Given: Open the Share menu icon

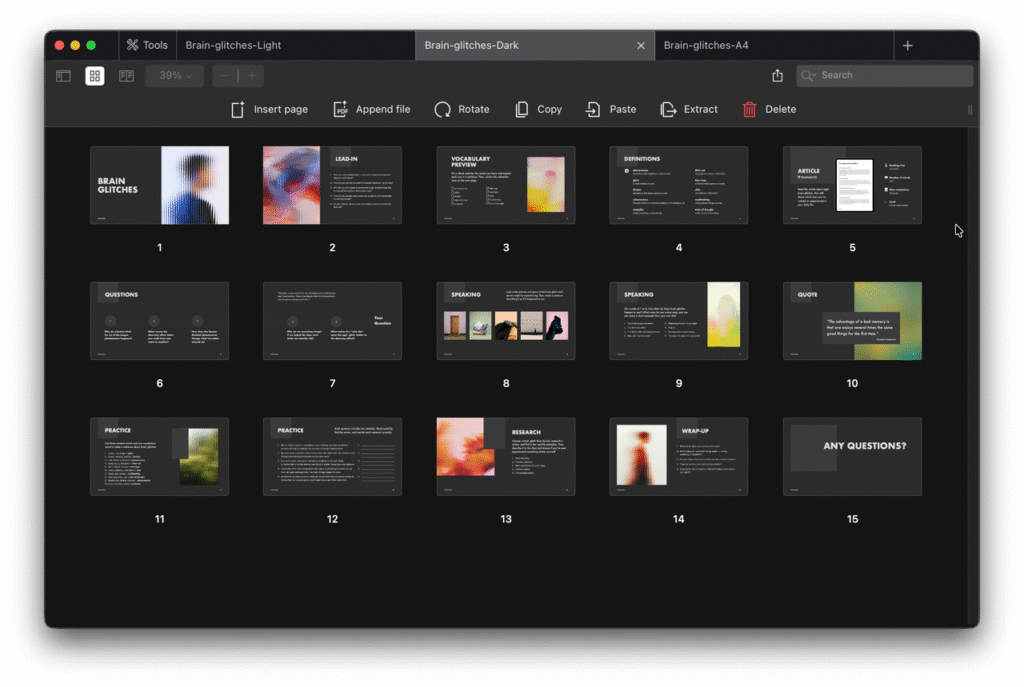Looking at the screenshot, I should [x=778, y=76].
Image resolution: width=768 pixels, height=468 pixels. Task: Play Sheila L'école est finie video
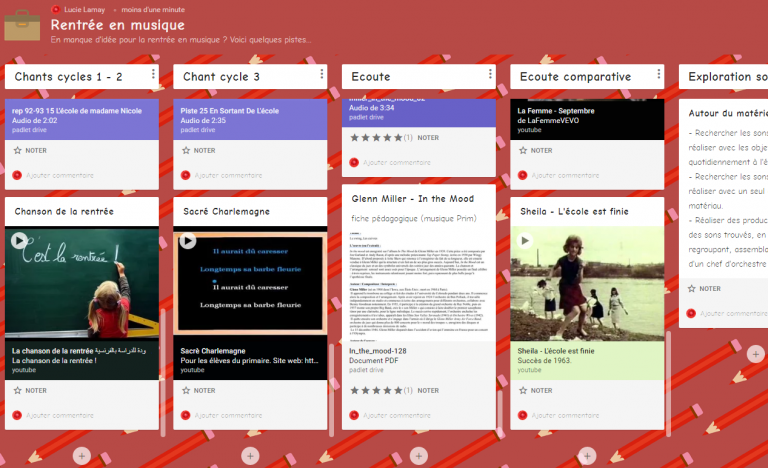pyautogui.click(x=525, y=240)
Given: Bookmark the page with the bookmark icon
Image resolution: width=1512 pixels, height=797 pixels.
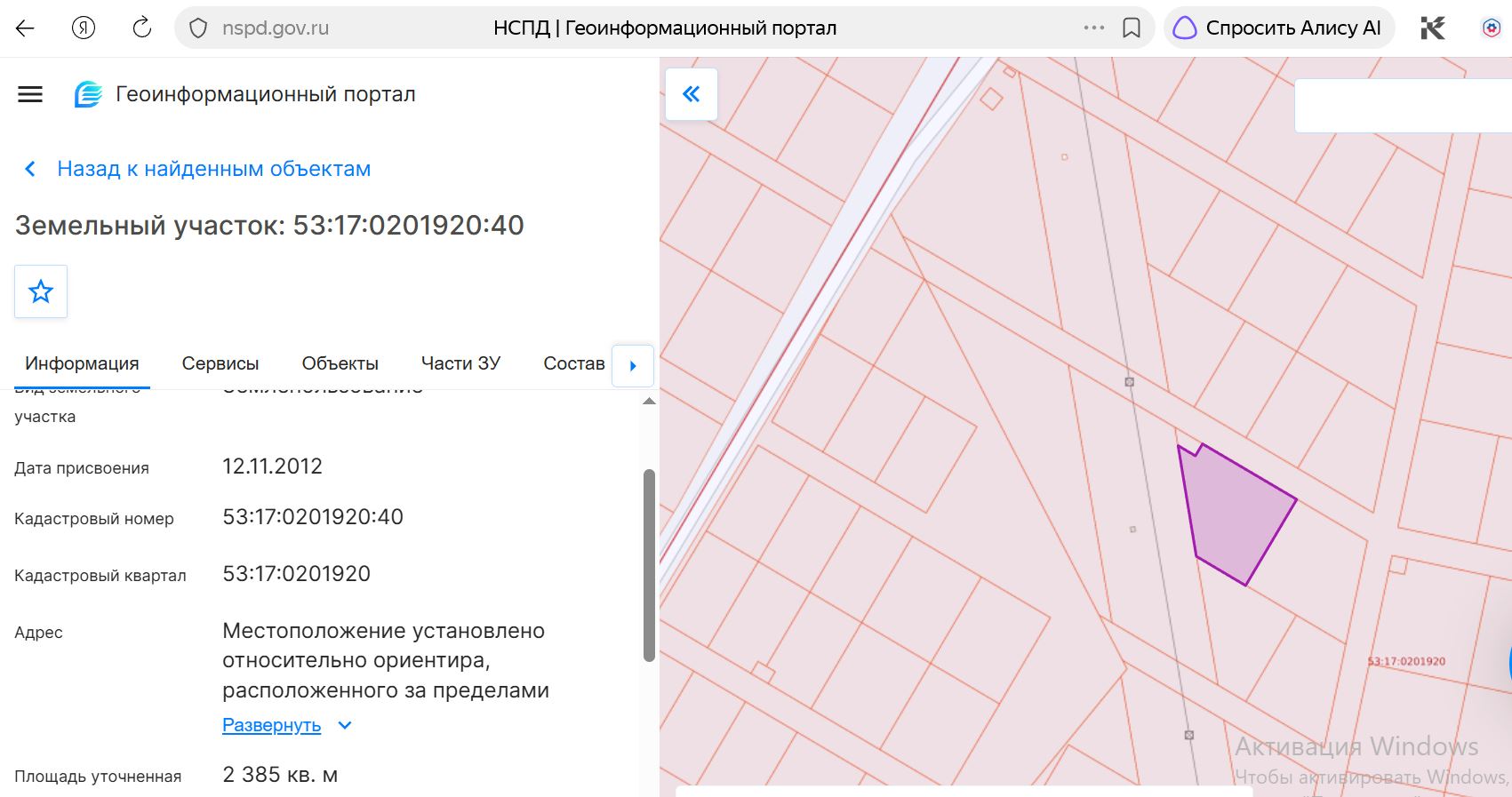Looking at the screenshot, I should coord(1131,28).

§ EXERCISE OBJECTIVE
Reproduce the records above verbatim, line for line, and leave out the pictures.

§ REPLY
Given: Open the Share menu icon

Looking at the screenshot, I should [x=778, y=76].
Image resolution: width=768 pixels, height=468 pixels. Task: Play Sheila L'école est finie video
pyautogui.click(x=525, y=240)
Given: Bookmark the page with the bookmark icon
Image resolution: width=1512 pixels, height=797 pixels.
Looking at the screenshot, I should coord(1131,28).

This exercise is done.